INFRARED AND PHOTOELECTRON-SPECTROSCOPY OF AMINO-ACIDS ON COPPER - GLYCINE, L-ALANINE AND BETA-ALANINE

Infrared reflection-absorption spectroscopy and X-ray photoelectron spectroscopy (XPS) are used to characterize adsorbed layers of amino acids on evaporated copper surfaces. Thin layers of glycine, l-alanine, and β-alanine are formed by adsorption from 5 m M aqueous solutions at pH values near their isoelectric points. Glycine is most thoroughly studied, and much attention is paid to a comparison with synthesized complexes of cis-Cu(II)(Gly)2·H2O and trans-Cu(II)(Gly)2·2H2O. A very good agreement is obtained between calculated reflection-absorption spectra based on these model substances and observed spectra of adsorbed glycine on copper. This observation suggests that both the carboxylate oxygens and the amino nitrogens are involved in the bonding to copper and that an ionic lattice (≈10 Å) consisting of Cu ions and glycine is formed on the surface.

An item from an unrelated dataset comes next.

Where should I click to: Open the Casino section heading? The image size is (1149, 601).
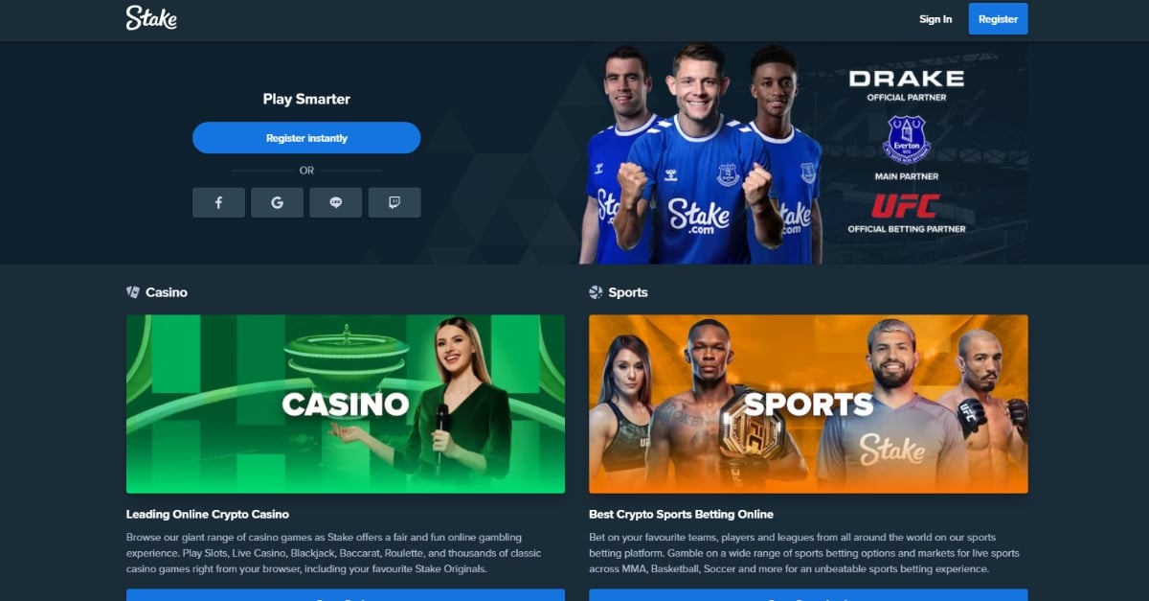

Further support for an ionic structure is obtained from a preliminary XPS study where differently prepared glycine layers on copper are compared with the cis-Cu(II)(Gly)2·H2O complex. The composition of the ionic lattice is found to vary with the microstructure of the copper surface and with film orientation in particular. Our infrared data indicate that the cis form is more pronounced on copper films with preferred (111) orientation, whereas the trans form appears to dominate on "polycrystalline" copper. l-Alanine and β-alanine also react with copper via the carboxylate-oxygen and amino-nitrogen atoms. However, the layer thicknesses for l- and β-alanine appear to be smaller than those obtained for glycine. © 1990.